“I began to wonder whether I could ever adjust to normal life. I had been robbed of my youth, as well as my family, my friends, my town and its Jewish population. I had survived through inhuman conditions. I knew that it would take me a long time to leave behind everything that I had experienced as a young boy.”
Agnes Tomasov (first row, third from the right) and her friend Magda (first row, far right) with their graduating high school class. Bardejov, Slovakia, 1948. Agnes and Magda were the only Jewish girls in the class. Azrieli Foundation, courtesy of Agnes Tomasov.
Once the war was over, survivors were free, but the pre-war world they had known was in ruins. Once-thriving Jewish communities had been destroyed and families torn apart.
Against this backdrop, many young people tried to return to the regular rhythms of life, which included going to school.
What was it like for them to attempt to move on from the tragedies they had experienced and simply live their lives?
Adjusting to Freedom
“After living in barracks, incarcerated behind barbed wire fences, living in a private home was beyond comprehension. I could go out and come back at any time and do as I wished. Looking out of the fourth-floor window over the red-tiled roofs and at the horizon beyond gave me a sense of limitless possibilities. I knew how to organize things in an abnormal world but how would I function in a world of freedom, law and endless opportunities without an education? I lived an aimless existence. It became clear that my first priority would be to get an education….
In 1939, my future was bright and hopeful; I looked forward to finishing school and getting a trade. My whole life had been ahead of me. At this moment, it seemed that all was lost.
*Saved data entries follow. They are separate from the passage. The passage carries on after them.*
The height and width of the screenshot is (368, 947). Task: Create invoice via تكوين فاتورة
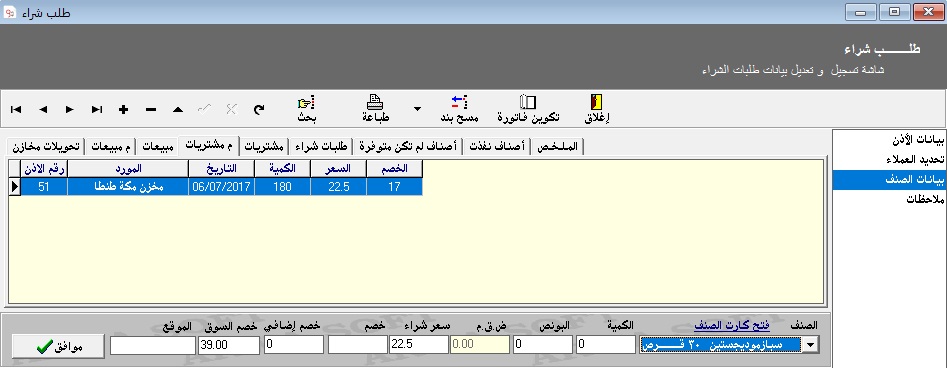528,109

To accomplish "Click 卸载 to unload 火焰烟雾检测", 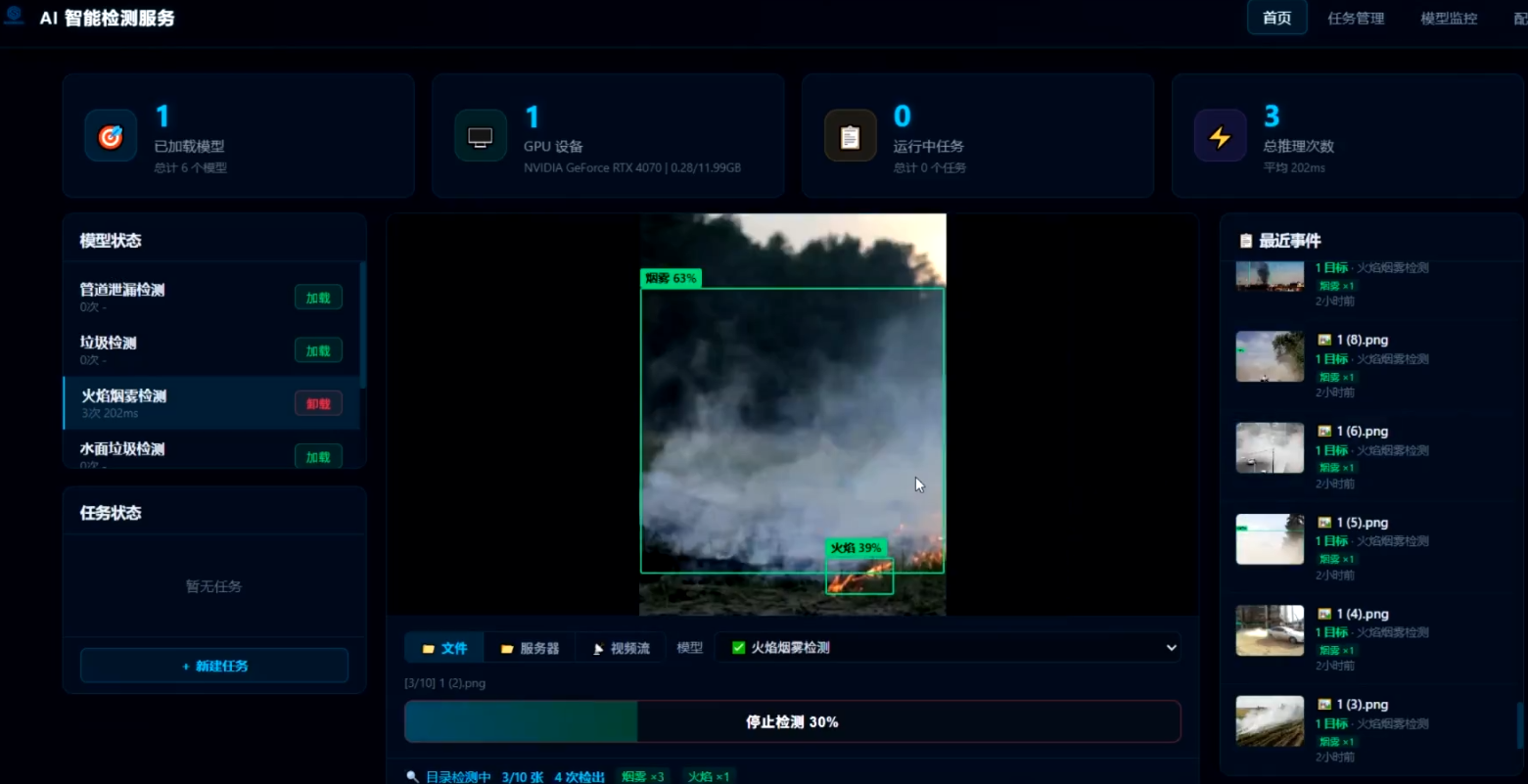I will (317, 402).
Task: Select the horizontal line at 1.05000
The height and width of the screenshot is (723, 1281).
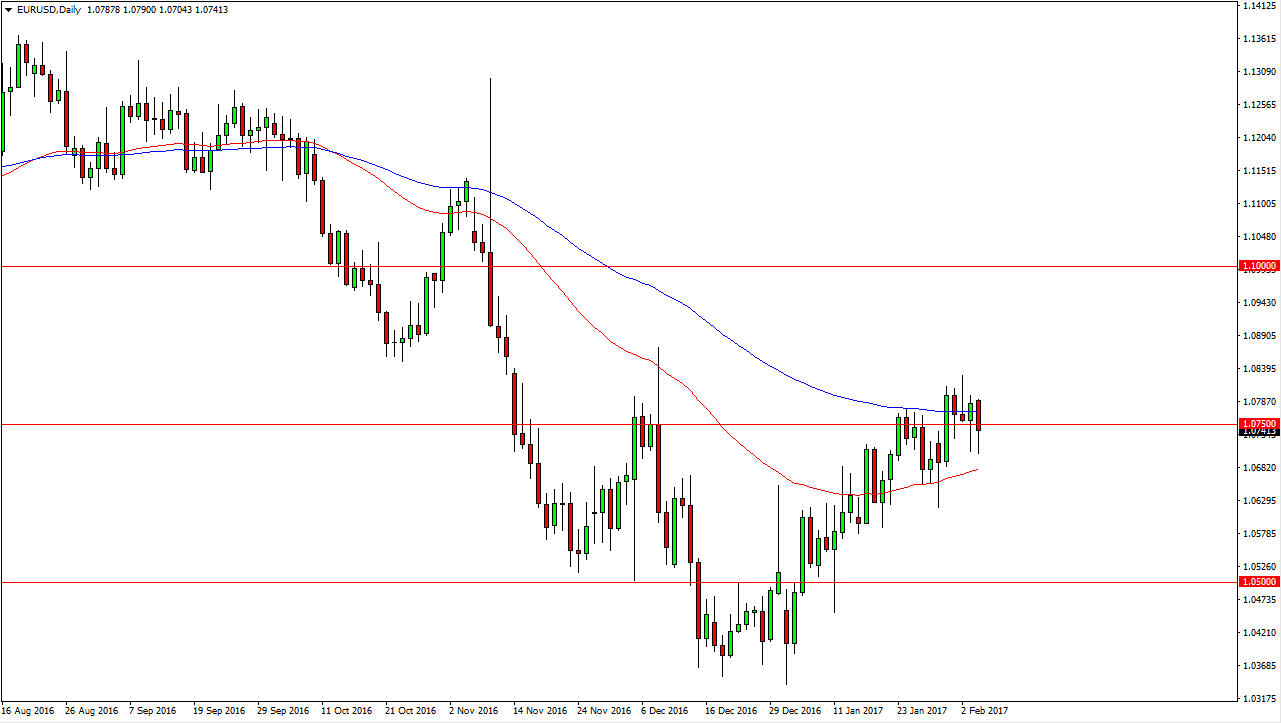Action: click(300, 582)
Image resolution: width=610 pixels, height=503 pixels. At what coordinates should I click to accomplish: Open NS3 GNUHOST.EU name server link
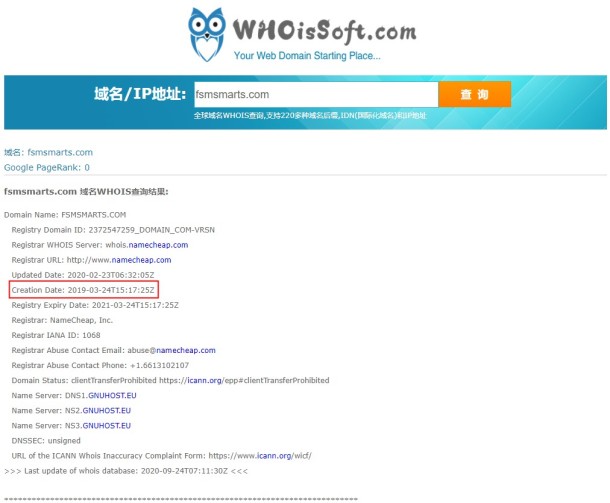(107, 426)
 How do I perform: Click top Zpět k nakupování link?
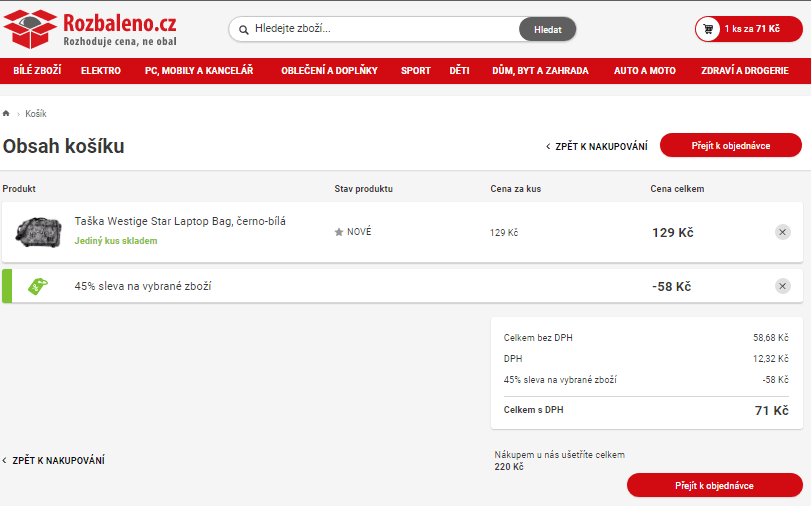[596, 147]
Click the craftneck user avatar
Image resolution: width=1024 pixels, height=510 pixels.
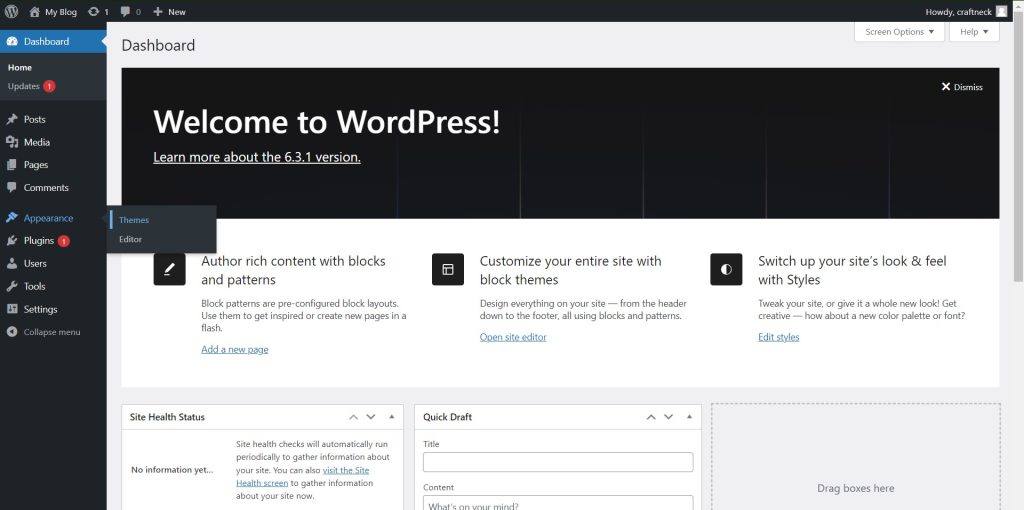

I had no education, nowhere to go; now I was left praying to God that my mother and sister were alive.”
Walking Through the Ruins
“It was the first time in my life that I attended school….
Even though it was a difficult first day, I knew that an exciting new world was opening up for me. I soon felt very comfortable at the school, being with other Jewish children and being able to use my Jewish name, Rachel. But the horror of the world I had known in the ghetto and the bunker still lived inside me….
Every day on the way to school I passed the reminders of war. Ruins of bombed-out buildings. Bullet-ridden walls in the buildings that remained standing. Tombstones. Too many memories flooded my mind.”
Behind at School
“I’m two years behind the other kids my age…. I’m working seriously, as I promised. But it’s discouraging being among the last in the class and instead of being eight like my classmates, I’m ten. I need my father to help me catch up. No, I’m not happy. ‘Things won’t be as they were before,’ says my mother, ‘You’ll have to resign yourself to it.’”
Healing Through Education
“The director of the school was a German gentleman called Paulus Geheeb….
Our experiences as children from twelve different countries were so diverse and so unique that I think Paulus had chosen, deliberately, to create an environment of normalcy as much as possible…we attended to our day-to-day living and did everything for ourselves. In a way, I think it was somewhat of a healing process….
He really believed in the important role of work in bringing up young people. Physical work allowed us to be a functional unit, without any help. We learned how to do things, how to share, how to negotiate with other children in terms of how much each of us would do and then have the reward that physical work and its results can give you.”
Organizing a School in Romania
“Unfortunately, there was no high school in Dorna. I knew so many people my age who wanted to go to high school, so I decided to organize one. I discovered an empty building in town and, with some money and workers from the city authorities, I managed to have it repaired…
I got the permit, but, sadly, when I came back to Dorna, not one window was left in the building. Everything had been stolen – handles and doors, mattresses and kitchen equipment, even light bulbs. Nothing remained. In one week, the unsupervised building had been plundered. There was no way we could have a school now.”
A Life of her Own
Kitty Salsberg (with her sister, Ellen) knew she could not achieve her dreams without leaving Hungary.
Dreams of Studying
“By then, in my twenty-fifth year, I knew that if I didn’t go back to school soon, I never would. I’d never yet seen the outside of a university, let alone the inside. And I’d always dreamed of studying something, of being somebody someday. Here I was. After twenty-five years, my greatest achievement was surviving the war.”